■ Data provided:

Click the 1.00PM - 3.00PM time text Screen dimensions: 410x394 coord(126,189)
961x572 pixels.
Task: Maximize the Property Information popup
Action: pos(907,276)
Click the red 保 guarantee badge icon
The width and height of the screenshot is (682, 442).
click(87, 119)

■ Your goal: The data above, all of it, needs to be output exactly as written.

■ Exercise output:
Click the 1.00PM - 3.00PM time text Screen dimensions: 410x394 coord(126,189)
961x572 pixels.
Task: Maximize the Property Information popup
Action: pos(907,276)
Click the red 保 guarantee badge icon
The width and height of the screenshot is (682, 442).
click(87, 119)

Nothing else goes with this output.